Pero ahora el tiempo ha pasado todavía más rápido de lo esperado y Manolo ya no está. Menos mal que la Asociación Poesía viva de la Atlántida y especialmente Manuel Díaz García tuvo la lucidez de hacerle un gran homenaje dos meses antes de su fallecimiento.
Manolo, al final, estuvo en la clínica en estado muy grave y, cuando salió, pude llamarlo y él me dijo lo que ahora entiendo que fue su despedida: hasta el último segundo de su vida lo disfrutaría con plenitud y así quería que lo recordara.

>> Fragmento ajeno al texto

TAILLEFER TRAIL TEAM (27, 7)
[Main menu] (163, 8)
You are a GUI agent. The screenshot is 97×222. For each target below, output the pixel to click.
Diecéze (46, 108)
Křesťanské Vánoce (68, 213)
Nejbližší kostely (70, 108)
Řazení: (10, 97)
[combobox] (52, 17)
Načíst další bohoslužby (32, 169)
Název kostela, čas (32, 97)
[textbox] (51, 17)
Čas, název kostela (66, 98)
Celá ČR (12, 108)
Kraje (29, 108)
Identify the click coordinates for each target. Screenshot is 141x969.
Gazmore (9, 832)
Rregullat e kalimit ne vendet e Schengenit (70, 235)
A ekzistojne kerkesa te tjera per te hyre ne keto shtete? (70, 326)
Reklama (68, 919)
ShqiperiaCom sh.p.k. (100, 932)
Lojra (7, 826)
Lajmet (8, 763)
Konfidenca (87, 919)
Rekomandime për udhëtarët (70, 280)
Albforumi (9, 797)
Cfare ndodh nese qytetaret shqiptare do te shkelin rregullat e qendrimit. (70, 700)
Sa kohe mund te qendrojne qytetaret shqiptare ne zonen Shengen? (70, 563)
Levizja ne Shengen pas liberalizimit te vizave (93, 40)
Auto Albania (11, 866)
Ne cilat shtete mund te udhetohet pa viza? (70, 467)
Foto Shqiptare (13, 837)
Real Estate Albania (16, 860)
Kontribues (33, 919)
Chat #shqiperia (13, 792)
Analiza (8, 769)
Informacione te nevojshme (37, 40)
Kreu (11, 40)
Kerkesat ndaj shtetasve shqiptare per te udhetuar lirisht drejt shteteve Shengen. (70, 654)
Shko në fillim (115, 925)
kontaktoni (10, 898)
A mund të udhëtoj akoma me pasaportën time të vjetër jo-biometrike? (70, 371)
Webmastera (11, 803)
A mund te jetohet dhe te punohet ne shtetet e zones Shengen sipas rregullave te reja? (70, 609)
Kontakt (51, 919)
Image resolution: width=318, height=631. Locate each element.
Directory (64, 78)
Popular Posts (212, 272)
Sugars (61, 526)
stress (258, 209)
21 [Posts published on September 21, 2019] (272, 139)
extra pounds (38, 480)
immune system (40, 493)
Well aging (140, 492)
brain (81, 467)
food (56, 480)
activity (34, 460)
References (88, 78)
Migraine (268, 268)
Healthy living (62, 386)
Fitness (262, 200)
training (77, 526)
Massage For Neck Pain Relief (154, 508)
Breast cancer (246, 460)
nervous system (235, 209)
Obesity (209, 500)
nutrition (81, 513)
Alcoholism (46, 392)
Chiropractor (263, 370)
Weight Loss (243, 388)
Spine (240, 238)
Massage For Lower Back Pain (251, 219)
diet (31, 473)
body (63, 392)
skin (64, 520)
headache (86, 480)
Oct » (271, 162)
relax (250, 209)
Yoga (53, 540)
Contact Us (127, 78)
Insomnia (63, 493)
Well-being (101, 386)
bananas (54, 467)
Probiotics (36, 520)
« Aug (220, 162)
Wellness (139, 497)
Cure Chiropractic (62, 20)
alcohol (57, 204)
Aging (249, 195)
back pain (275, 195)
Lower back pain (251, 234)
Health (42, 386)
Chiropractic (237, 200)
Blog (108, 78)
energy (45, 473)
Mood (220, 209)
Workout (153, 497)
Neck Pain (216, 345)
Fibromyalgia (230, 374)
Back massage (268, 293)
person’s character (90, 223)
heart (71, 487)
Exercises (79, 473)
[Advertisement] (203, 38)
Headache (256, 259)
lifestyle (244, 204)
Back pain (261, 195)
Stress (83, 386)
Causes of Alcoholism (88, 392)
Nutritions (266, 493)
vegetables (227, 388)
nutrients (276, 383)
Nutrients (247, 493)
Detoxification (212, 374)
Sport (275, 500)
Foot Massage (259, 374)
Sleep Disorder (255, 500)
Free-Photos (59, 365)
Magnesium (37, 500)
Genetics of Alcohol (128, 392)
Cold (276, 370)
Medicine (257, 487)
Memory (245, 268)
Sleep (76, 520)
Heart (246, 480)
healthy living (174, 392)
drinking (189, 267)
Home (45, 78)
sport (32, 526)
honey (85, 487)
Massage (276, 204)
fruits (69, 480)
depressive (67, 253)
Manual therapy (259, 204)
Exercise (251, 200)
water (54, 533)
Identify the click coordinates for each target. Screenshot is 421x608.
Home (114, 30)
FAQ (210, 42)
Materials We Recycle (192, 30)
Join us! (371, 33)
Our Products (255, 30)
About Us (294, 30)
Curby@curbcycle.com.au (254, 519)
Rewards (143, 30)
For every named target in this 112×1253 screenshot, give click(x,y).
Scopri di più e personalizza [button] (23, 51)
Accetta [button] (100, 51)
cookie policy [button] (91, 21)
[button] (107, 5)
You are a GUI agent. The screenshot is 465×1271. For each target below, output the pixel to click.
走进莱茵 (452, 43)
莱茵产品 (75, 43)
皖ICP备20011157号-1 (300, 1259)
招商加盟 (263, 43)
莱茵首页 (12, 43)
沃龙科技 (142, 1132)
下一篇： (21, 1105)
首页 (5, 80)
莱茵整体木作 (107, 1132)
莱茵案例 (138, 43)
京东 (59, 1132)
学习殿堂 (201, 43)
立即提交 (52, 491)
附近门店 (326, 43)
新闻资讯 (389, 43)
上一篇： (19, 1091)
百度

Allí, en la memoria, su guayabera y su boina, su anciano reposar sobre las cosas líquidas del mundo. Allí, en la escalera de mi infancia, sentado con mi hermano. Yo era un niño, me llamaba y mi hermano asentía: «ven con nosotros, vamos a olvidar el tiempo, ven». Familia que tiene el corazón, nuestra patria verdadera, Manuel. Hoy cerré bien los párpados por ti para ver tu sonrisa en mis círculos dorados. Y subí las escaleras sin temor y te abracé de nuevo y a Luis Natera y a mi hermano Enrique. Allí queda un niño sentado con ustedes por siempremente siempre, como dijo otro de mis muertitos, el poeta Leocadio Ortega.
Oh, Manuel, quedamos por decirnos tantas cosas… Quedamos para ayer y hoy ya es lunes y Miguel no vino esta primavera a regar los rosales de Proserpina.
Pero, como siempre, nos rodean las hienas, aquellas que hacen malos chistes con nuestro dolor por tu pérdida y que a mí me parecen detritos de la humanidad, muertos en vida. Otra cosa son mis muertitos: los que viven y mueven, de verdad, el corazón. Y tú moviste el nuestro, querido Manolo, y alojaste el tuyo en nosotros hasta el último suspiro, Maestro, hermano mío.